Overview
In 1991, I was asked by a senior architect in the British Government’s Overseas Department for Administration (ODA; now the Department for International Development, DFID) to go to St Helena to design new buildings for the Island’s Public Works and Services Department (PW & SD).
St Helena is a volcanic, tropical island in the South Atlantic Ocean, 4,000 kilometres (2,500 miles) east of Rio de Janeiro and 1,950 kilometres (1,210 miles) west of Namibia. It is part of the British Overseas Territory of St Helena, Ascension and Tristan da Cunha and is Britain's second-oldest overseas territory after Bermuda.
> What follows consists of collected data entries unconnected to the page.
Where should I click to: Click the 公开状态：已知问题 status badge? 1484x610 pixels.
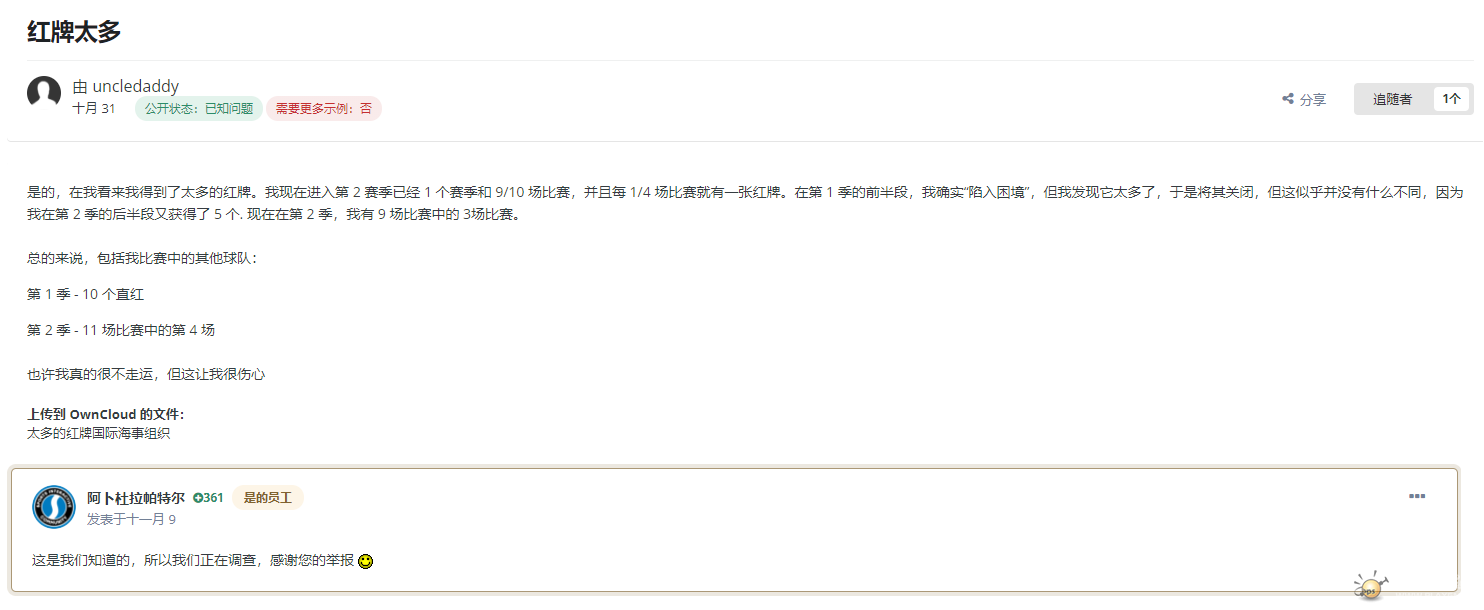[199, 109]
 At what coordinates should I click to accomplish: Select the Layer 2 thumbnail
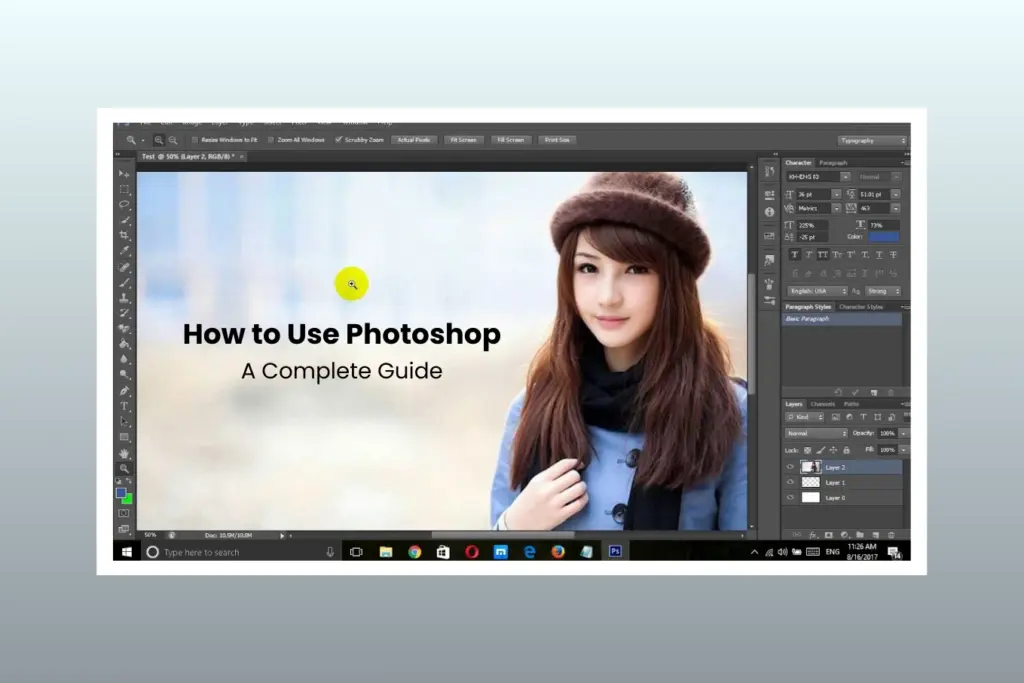(811, 467)
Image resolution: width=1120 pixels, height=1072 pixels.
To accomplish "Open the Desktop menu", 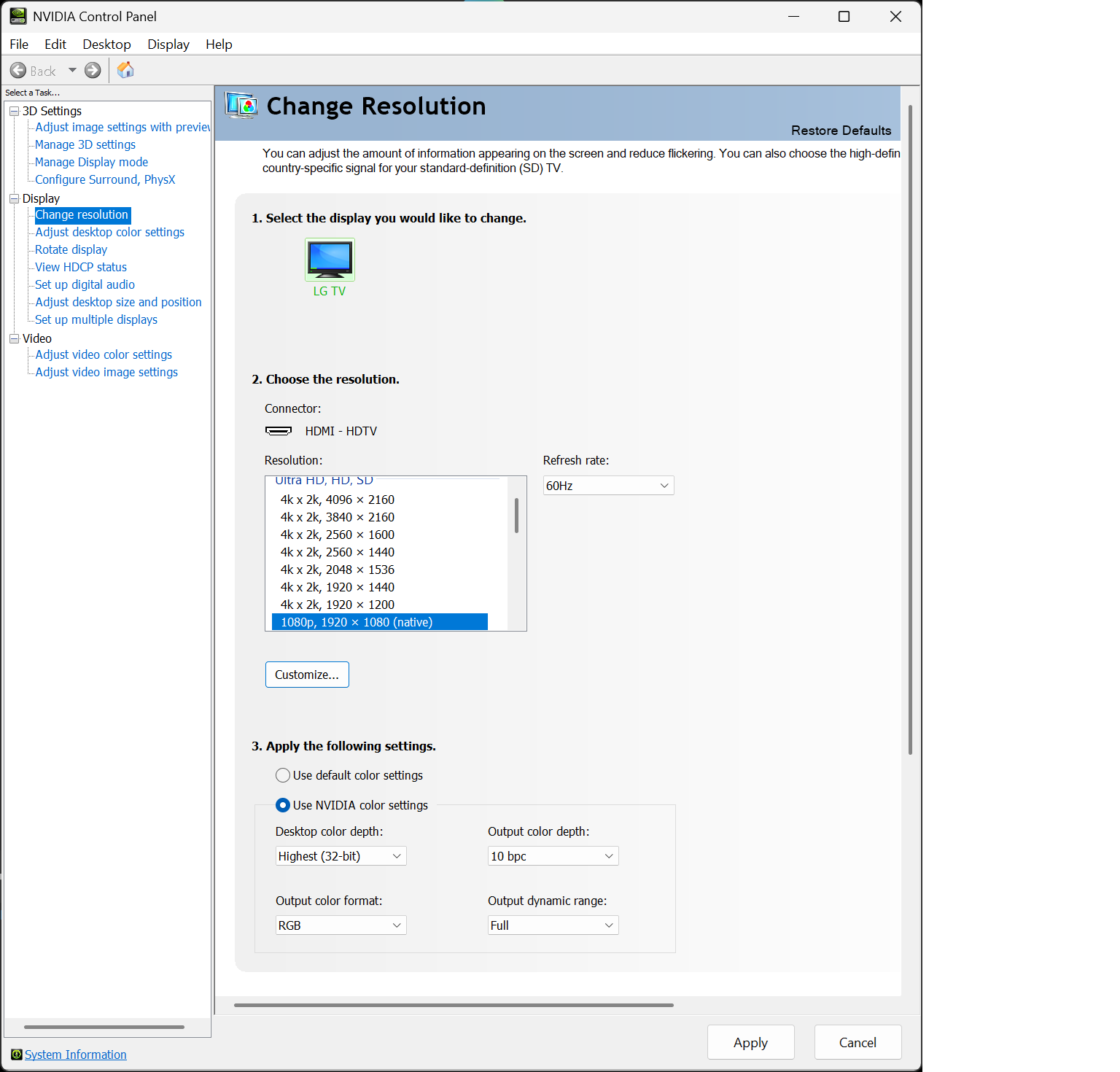I will [x=106, y=44].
The island has an area of about 122 square kilometres (47 square miles) and a population of 4,534 (2016 census). The climate is tropical but mild, tempered by the Benguela Current and the south-east trade winds that blow almost continuously. Temperatures on the island range between 17° and 28°C, rain occurs in every month with the heaviest rainfall in March and July and it is frequently wet, cool and cloudy.
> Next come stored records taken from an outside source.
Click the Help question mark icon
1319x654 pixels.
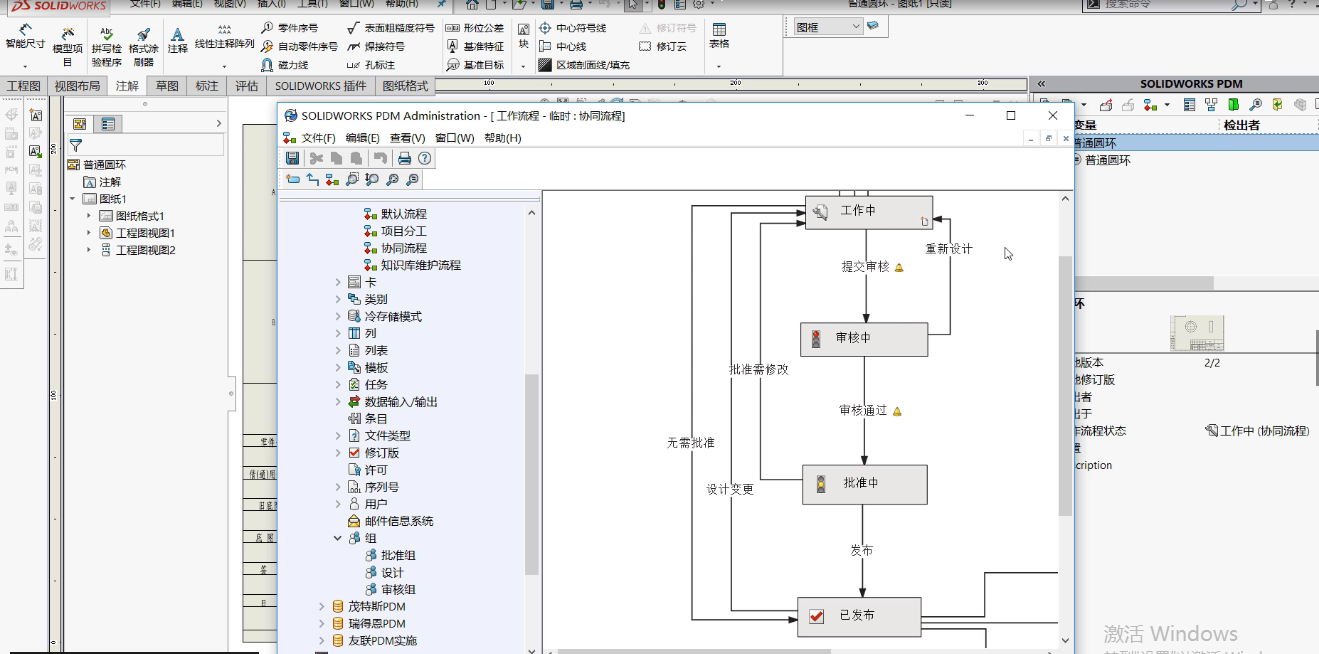click(425, 158)
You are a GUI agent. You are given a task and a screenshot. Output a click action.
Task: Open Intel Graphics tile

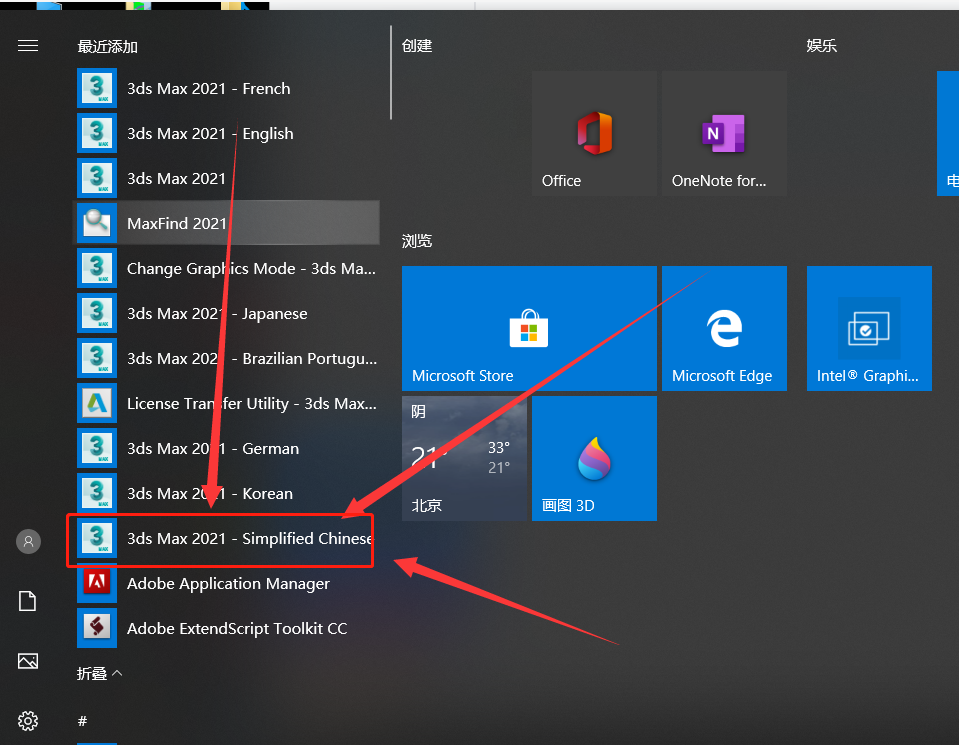click(x=869, y=328)
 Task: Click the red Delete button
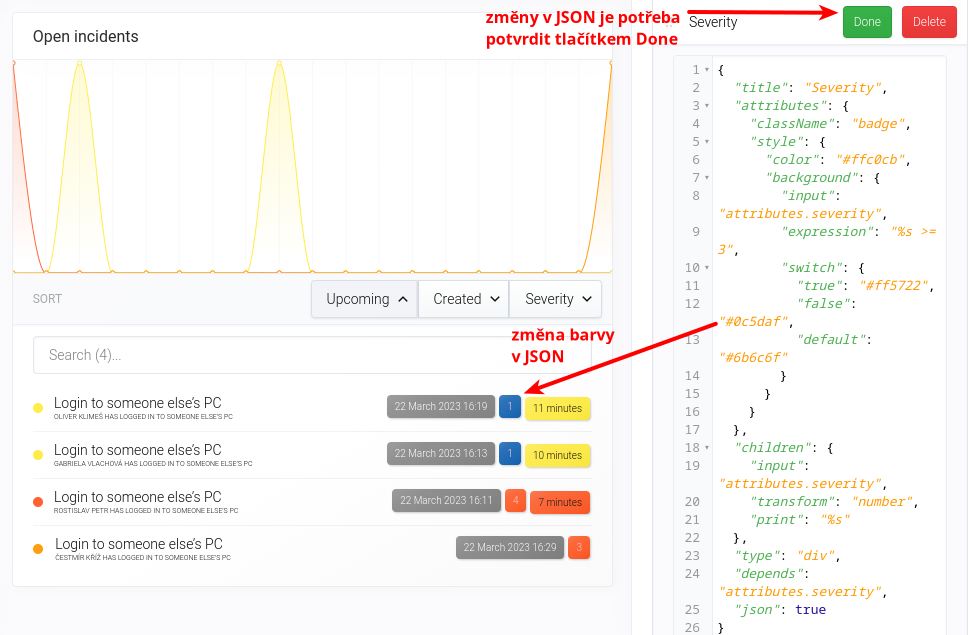coord(928,22)
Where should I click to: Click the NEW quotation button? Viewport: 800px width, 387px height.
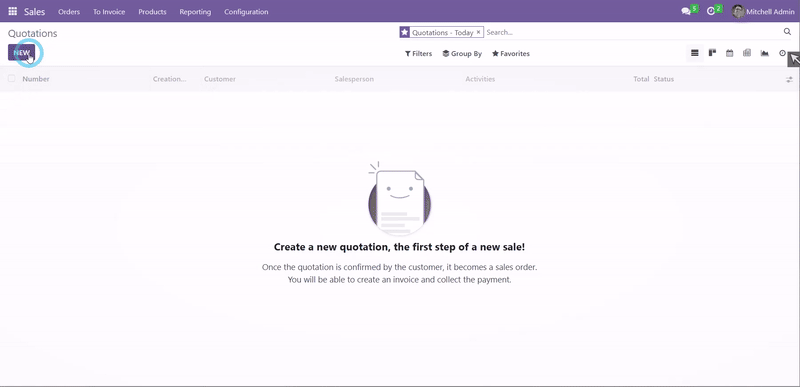(21, 53)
The terms of reference for the project were to prepare designs and working drawings for new buildings for PW & SD which at that time consisted of the Works Department; the Water and Energy Departments; the Transport Department; the Unallocated Stores and the Administration.
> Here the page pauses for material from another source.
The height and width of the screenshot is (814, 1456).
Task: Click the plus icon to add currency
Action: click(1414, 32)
I spent three months on the island, from June to mid-September 1991 and on my return to UK prepared a complete set of working drawings for all of the buildings ready for the preparation of bills of quantities, obtained quotations for the steel frames for the workshops and stores and for other components and prepared a preliminary cost estimate. The work carried out on this project led directly to the next project that I worked on in the Solomon Islands.